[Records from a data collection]
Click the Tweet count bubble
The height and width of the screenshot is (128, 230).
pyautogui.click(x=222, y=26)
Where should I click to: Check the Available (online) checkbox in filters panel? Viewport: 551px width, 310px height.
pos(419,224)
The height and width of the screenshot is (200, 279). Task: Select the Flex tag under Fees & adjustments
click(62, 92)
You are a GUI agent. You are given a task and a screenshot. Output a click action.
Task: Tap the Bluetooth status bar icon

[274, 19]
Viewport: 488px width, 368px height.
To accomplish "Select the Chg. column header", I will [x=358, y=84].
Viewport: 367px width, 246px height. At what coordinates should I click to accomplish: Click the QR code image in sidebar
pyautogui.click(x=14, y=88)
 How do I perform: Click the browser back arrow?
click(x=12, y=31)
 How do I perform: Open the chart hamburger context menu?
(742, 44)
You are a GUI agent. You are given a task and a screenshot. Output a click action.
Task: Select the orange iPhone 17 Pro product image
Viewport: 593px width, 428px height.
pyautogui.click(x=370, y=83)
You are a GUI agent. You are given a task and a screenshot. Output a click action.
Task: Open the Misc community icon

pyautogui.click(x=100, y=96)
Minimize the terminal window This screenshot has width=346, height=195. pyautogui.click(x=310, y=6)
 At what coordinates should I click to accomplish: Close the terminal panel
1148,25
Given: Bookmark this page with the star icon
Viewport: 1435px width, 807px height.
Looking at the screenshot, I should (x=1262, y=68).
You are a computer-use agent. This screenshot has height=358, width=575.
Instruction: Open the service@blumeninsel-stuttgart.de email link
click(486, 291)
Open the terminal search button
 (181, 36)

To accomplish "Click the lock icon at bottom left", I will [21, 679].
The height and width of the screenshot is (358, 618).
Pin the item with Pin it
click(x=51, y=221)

**TASK PROMPT**
Would you copy exactly the lines from the one that contains "Task: Select the orange" through the final line of the records above, including both?

**PROBLEM SOLUTION**
Task: Select the orange iPhone 17 Pro product image
Viewport: 593px width, 428px height.
pyautogui.click(x=370, y=83)
You are a GUI agent. You are given a task and a screenshot. Output a click action.
Task: Open the Misc community icon

pyautogui.click(x=100, y=96)
Minimize the terminal window This screenshot has width=346, height=195. pyautogui.click(x=310, y=6)
 At what coordinates should I click to accomplish: Close the terminal panel
1148,25
Given: Bookmark this page with the star icon
Viewport: 1435px width, 807px height.
Looking at the screenshot, I should (x=1262, y=68).
You are a computer-use agent. This screenshot has height=358, width=575.
Instruction: Open the service@blumeninsel-stuttgart.de email link
click(486, 291)
Open the terminal search button
 (181, 36)

To accomplish "Click the lock icon at bottom left", I will [21, 679].
The height and width of the screenshot is (358, 618).
Pin the item with Pin it
click(x=51, y=221)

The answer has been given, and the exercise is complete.